### What to do
Pull every line with the word "Climatizar" out of the entries below.

### Exercise input
◇ ◇ ◇ ◇ ◇

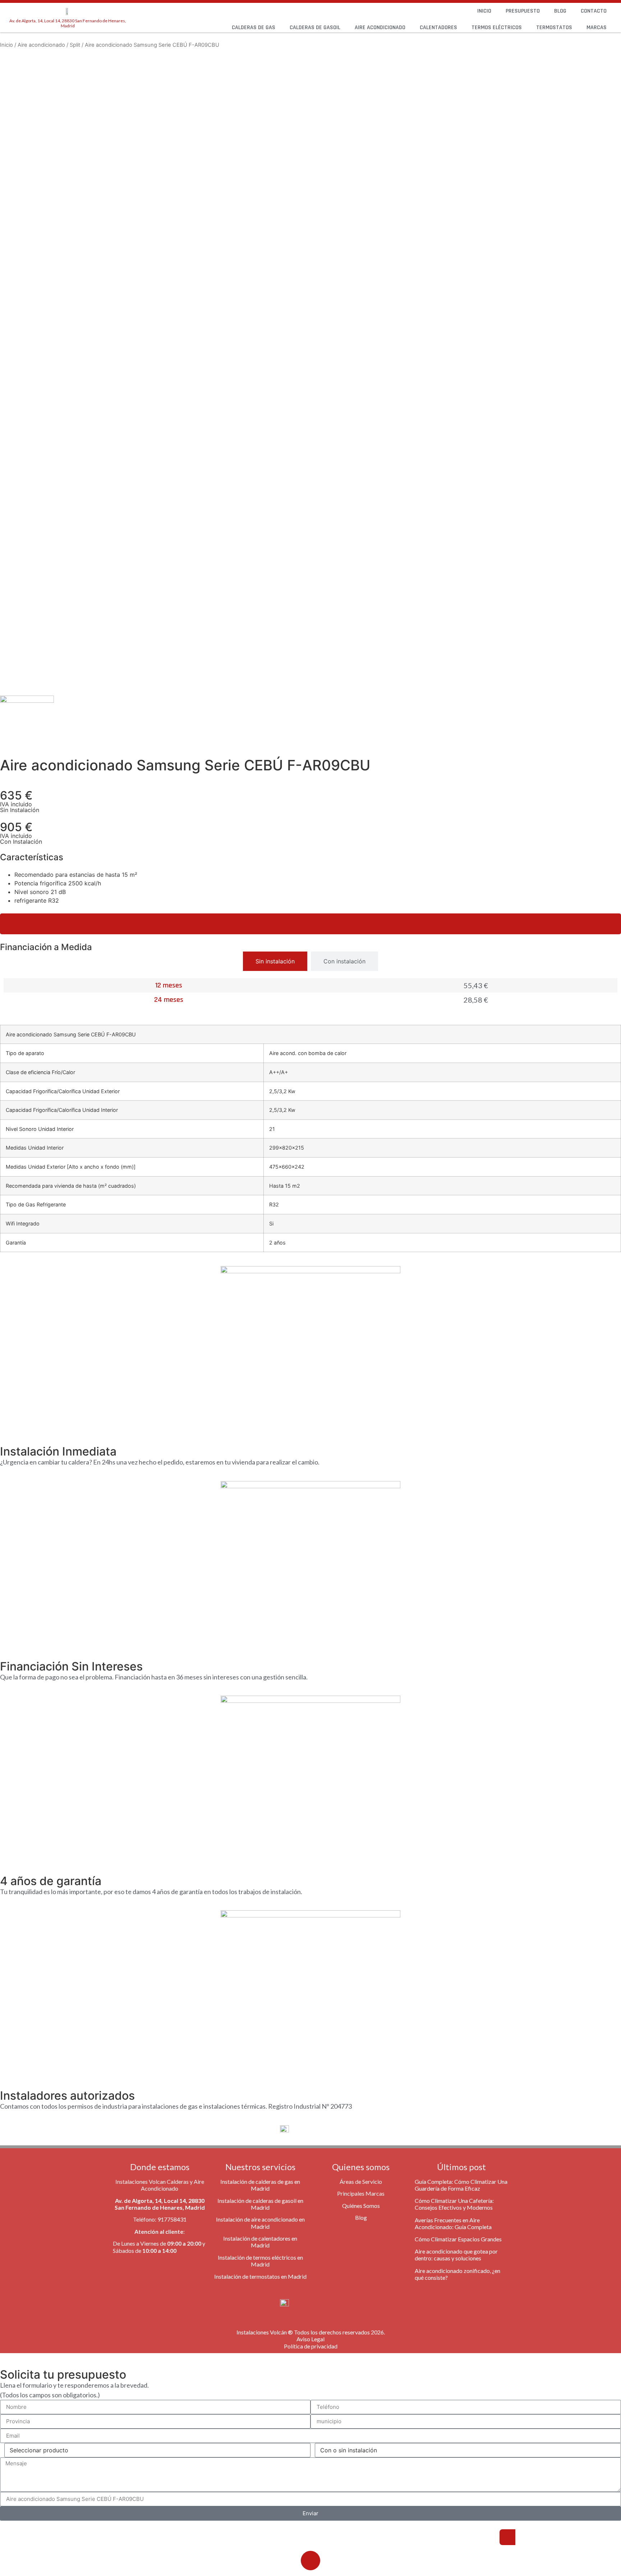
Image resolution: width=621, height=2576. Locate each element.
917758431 (172, 2219)
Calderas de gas (253, 27)
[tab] (275, 961)
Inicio (484, 11)
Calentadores (438, 27)
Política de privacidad (310, 2346)
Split (75, 45)
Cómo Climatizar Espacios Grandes (458, 2239)
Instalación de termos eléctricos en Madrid (260, 2261)
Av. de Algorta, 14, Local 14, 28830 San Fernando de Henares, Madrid (67, 23)
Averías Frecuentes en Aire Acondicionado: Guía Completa (453, 2223)
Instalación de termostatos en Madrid (260, 2276)
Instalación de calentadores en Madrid (260, 2242)
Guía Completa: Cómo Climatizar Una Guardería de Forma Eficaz (461, 2185)
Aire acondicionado (380, 27)
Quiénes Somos (361, 2205)
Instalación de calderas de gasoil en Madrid (260, 2204)
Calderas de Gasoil (315, 27)
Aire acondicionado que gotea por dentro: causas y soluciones (456, 2254)
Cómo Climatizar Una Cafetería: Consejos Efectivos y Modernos (454, 2204)
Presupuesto (523, 11)
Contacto (594, 11)
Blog (560, 11)
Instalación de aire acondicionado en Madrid (260, 2222)
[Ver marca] (27, 700)
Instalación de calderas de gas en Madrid (260, 2185)
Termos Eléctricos (497, 27)
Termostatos (554, 27)
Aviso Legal (310, 2339)
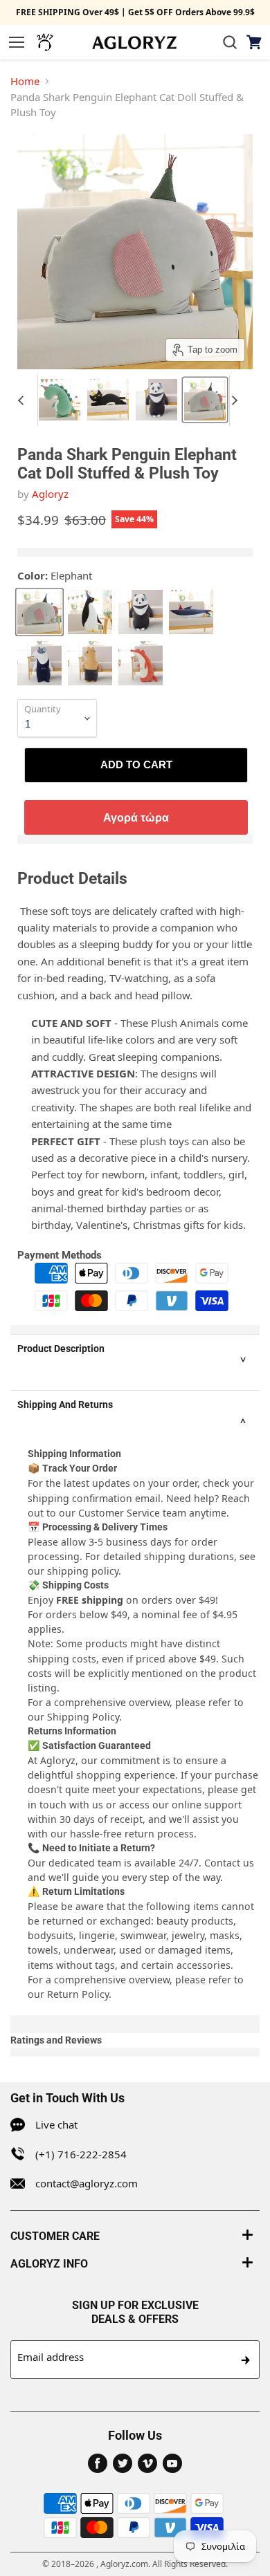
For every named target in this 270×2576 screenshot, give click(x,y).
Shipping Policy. (84, 1716)
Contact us (229, 1862)
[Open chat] (45, 42)
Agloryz (50, 494)
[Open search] (229, 42)
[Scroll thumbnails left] (27, 400)
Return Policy (78, 1994)
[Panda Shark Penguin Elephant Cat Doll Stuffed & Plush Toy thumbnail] (59, 400)
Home (24, 81)
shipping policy (82, 1570)
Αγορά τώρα (136, 817)
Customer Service (119, 1512)
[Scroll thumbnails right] (240, 400)
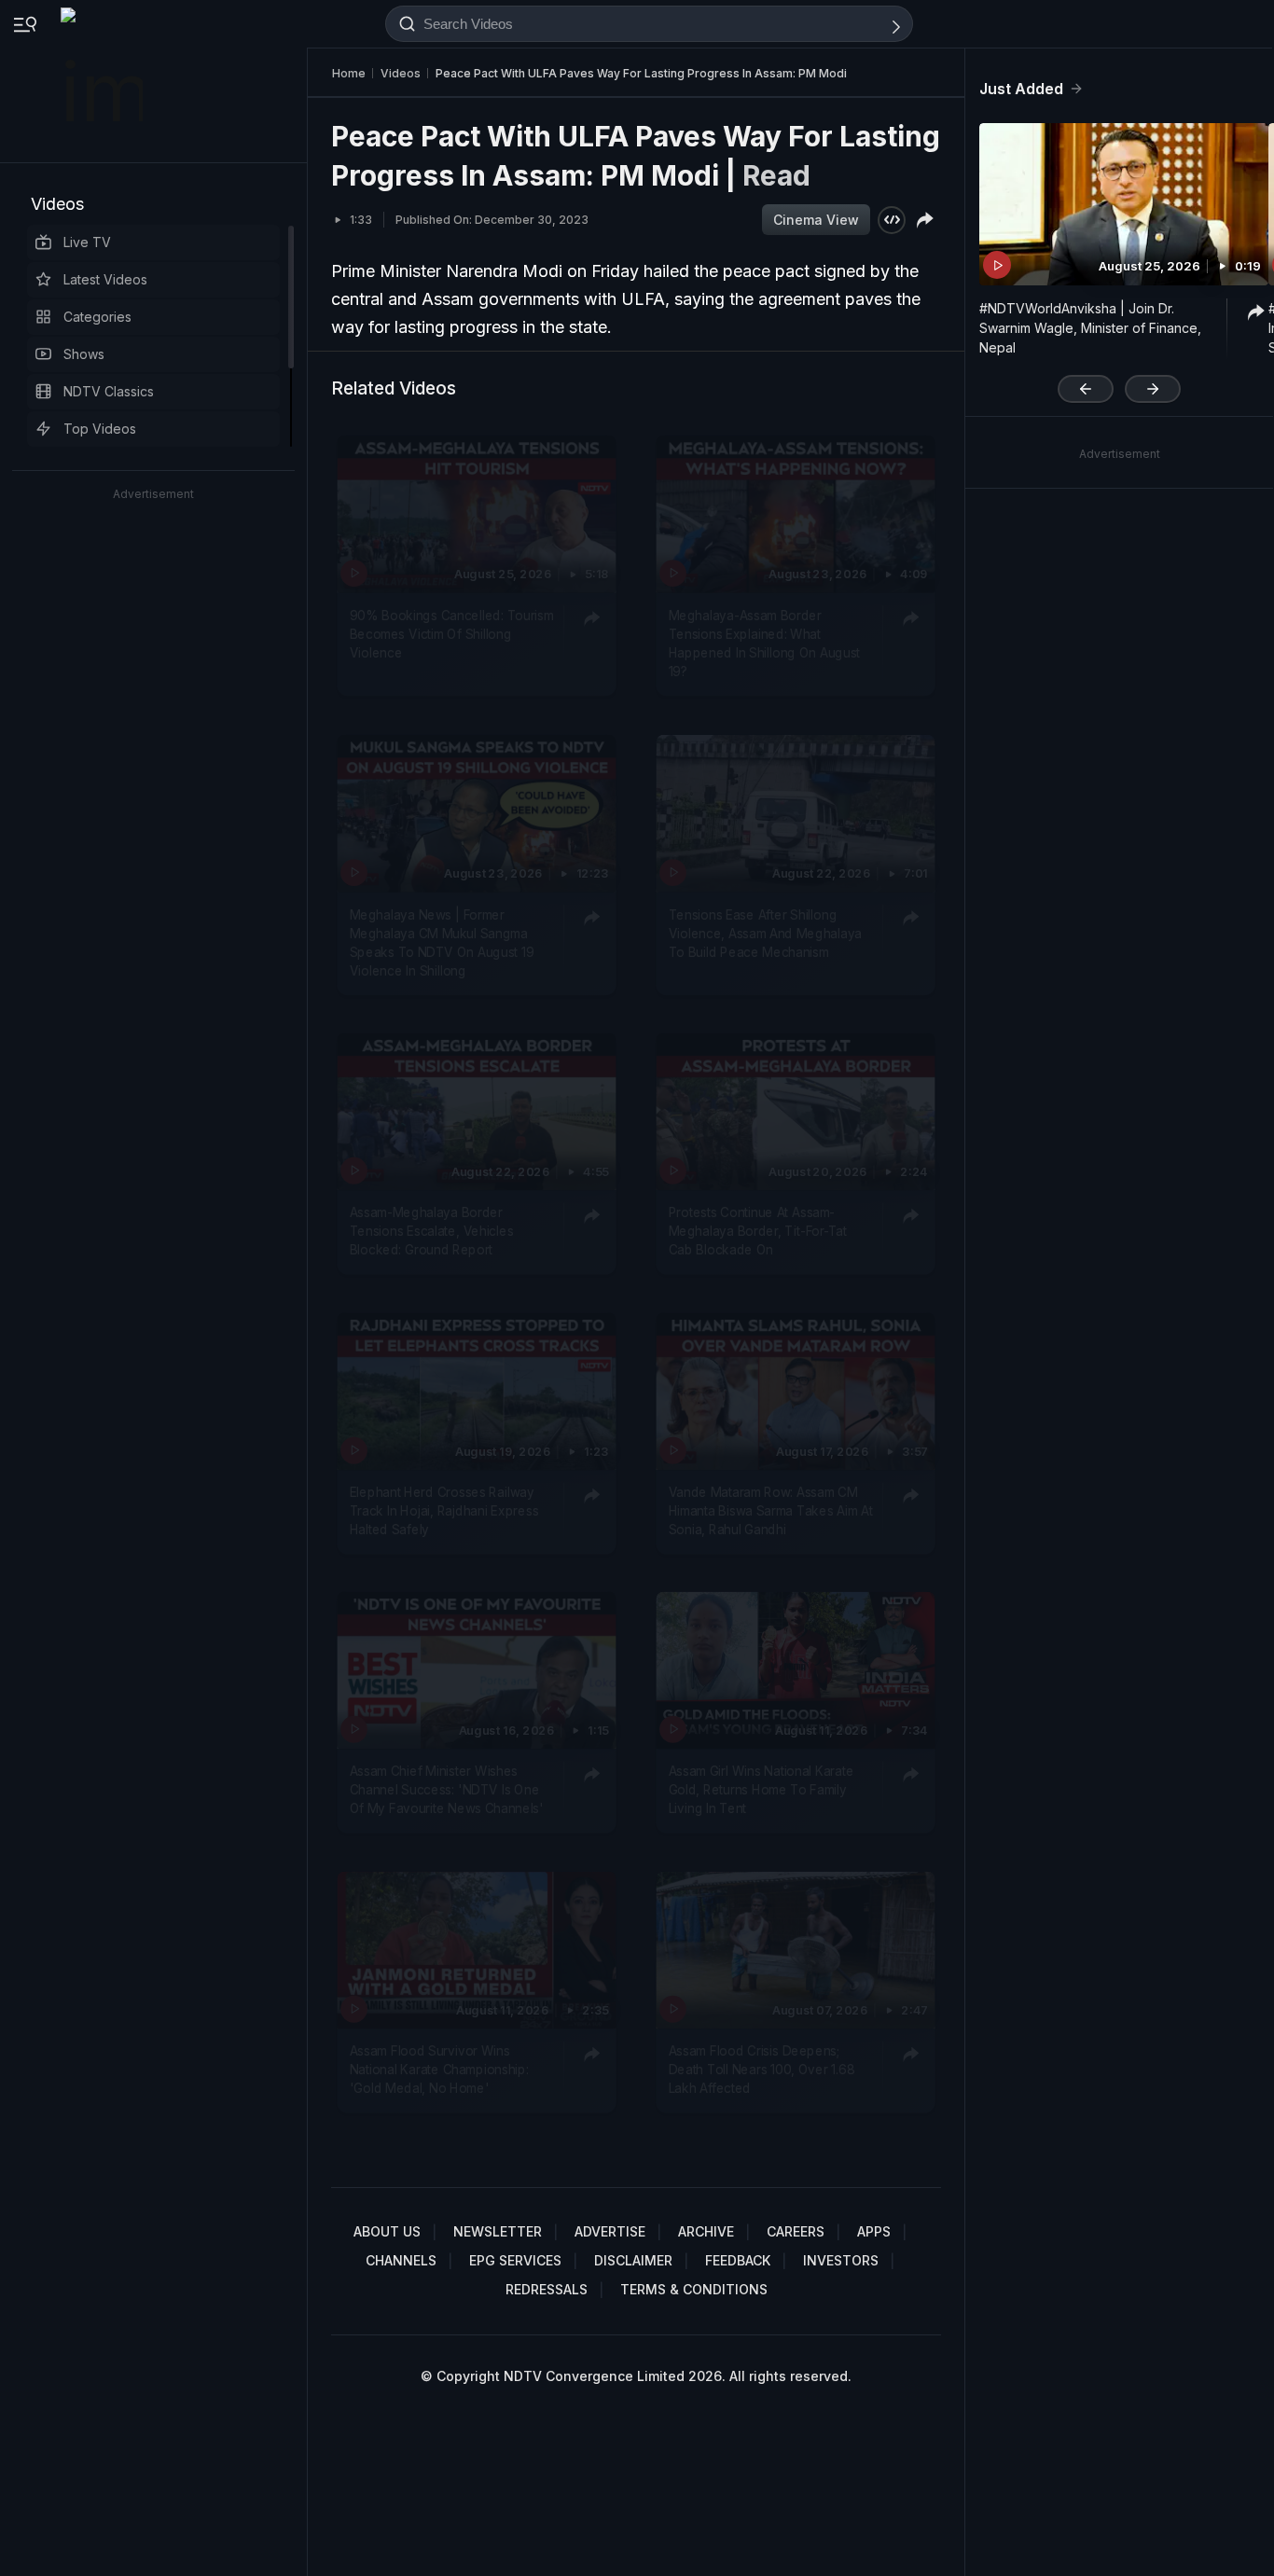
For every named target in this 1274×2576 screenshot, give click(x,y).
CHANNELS (401, 2260)
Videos (57, 204)
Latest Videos (105, 279)
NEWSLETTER (497, 2231)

◇ ◇ ◇ ◇ ◇

### Task response
Cómo Climatizar Espacios Grandes (458, 2239)
Guía Completa: Cómo Climatizar Una Guardería de Forma Eficaz (461, 2185)
Cómo Climatizar Una Cafetería: Consejos Efectivos y Modernos (454, 2204)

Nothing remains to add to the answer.